I am waiting for an insurance approval that they will be paying for the new Oncologist, as I have mailed a dispute into the insurance company, regarding the coding on my first visit to the new onc.  I have gotten an Ok, from the doctors billing that they have approval from my insurance to use a certain code, to pay for the visit.  It is kind of complicated, as insurance can be. But I want it in writing, so I am waiting the insurance has 60 days to answer me.

My new oncologist is with a group of leukemia experts,  at the number 1 premier of Indiana.  So when I go for my next visit, I don't want to go in asking dumb question or taking up valuable time, of things I can learn on my own.  I imagine they get tired of explaining the same thing over and over, especially like you said of an academic nature.

Also I guess I sort started an interest in learning the academic dynamic of all the leukemias.  Not sure why?

I know I was diagnosed in 2005 and just learned the basics of CML, and wanted to forget that I had cancer, except for taking that pill and of course the 3 month onc visits and labs.
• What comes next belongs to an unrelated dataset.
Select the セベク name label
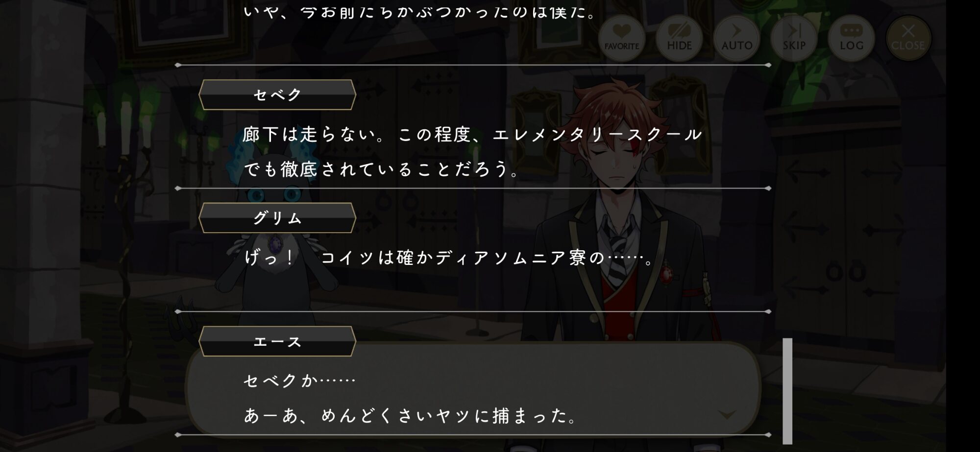This screenshot has width=980, height=452. [277, 95]
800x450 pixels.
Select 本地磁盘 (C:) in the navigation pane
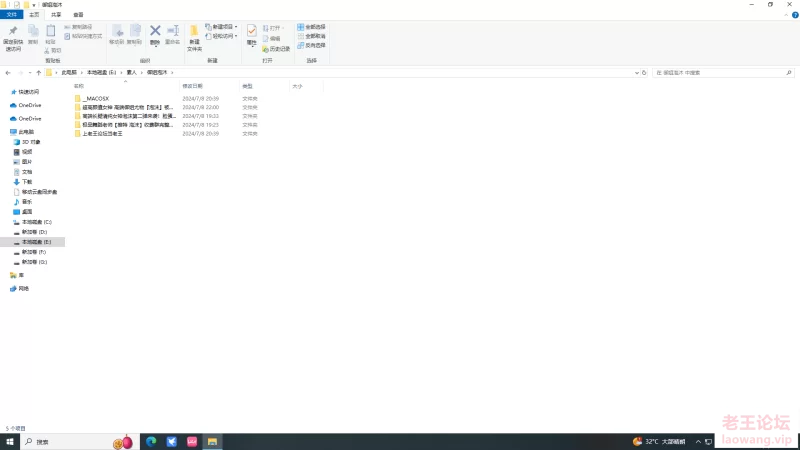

Then the question came up of changing drugs, which sent me back to getting myself up to date and the TKI and then that led me to thinking of other things and re educated myself. 

I guess there was a lot I didn't learn on the first go around.
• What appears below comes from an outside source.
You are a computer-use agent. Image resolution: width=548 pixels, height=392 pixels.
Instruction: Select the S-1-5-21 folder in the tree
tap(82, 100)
Anyhow I will certainly be digging into more articles and reading these post, until I get it!

Thank You again for taking the time to help me and also to Matt.

PamSouth

[matt92711]

Regarding the platelets they are formed from megakaryocytes which are large bone marrow cells that become the platelets. The megakaryocytes and precursors (which are myeloid cells, hence if the precursor cells are affected with PH+ then they would also be affected by CML) do have nuclei and do have chromosomes/genes. Just when it forms platelets at that stage they no longer have nuclei and as a result the chromosomes that are normally found in cells would not be present.

[pamsouth]

Matt,  Got it!!  Thanks!!

Pamsouth

[Trey]

Pam,

Matt is correct about the platelet issue.  Also, high platelets are often the first sign of CML leukemia, not a high WBC.  Many docs do not understand that.  Again, this is because all lines of blood cells are affected by CML.  All blood forming cells have a nucleus, but the final stage for RBCs and platelets do not.  But the RBC and platelet ancestor cells all had a nucleus, which carries the chromosomes.  So the precursors to the platelets (Megakaryocytes) are cells with a nucleus, and the leukemic ones carry the Philadelphia Chromosome in their nucleus.  Same for the RBCs.  That is why in CML, unlike the other leukemias, all blood cell lines are screwed up.  But the part that is so serious about CML is the granulocyte WBCs, since they do the damage to the body if not controlled, since they will become more unstable and mutate further, becoming very aggressive at the end stages.  That is why CML focuses on the granulocyte WBCs.  But many docs do not even understand the involvement of the other blood cell lines, so the high platelets early on can be missed as a sign of CML.

[CallMeLucky]

Is there any understanding why some people have high platelets at dx and some don't?  My WBC was in the 60K range at dx, but my platelets were well in normal range (upper limits of normal).  Does this suggest any difference in the disease?  I ahve often wondered if there are sub-types of CML that have not been discovered yet.  Characteristics that explain why some people progress differently then others, develop mutations, etc.

[Tedsey]

That's interesting that you posted this.  I was thinking the same thing.  However, when I was dx, my WBC were 180,000.  My PLT were high, but a bit over high end of normal for the lab's scale, (maybe that is high enough).  Does this have anything to do with prognosis?  Or is it something that again, is little understood.  Eight months before dx, I had a normal CBC.  PLT and WBC were normal.  Crazy how this chronic disease can seemingly move so fast.  Always wondered about this too.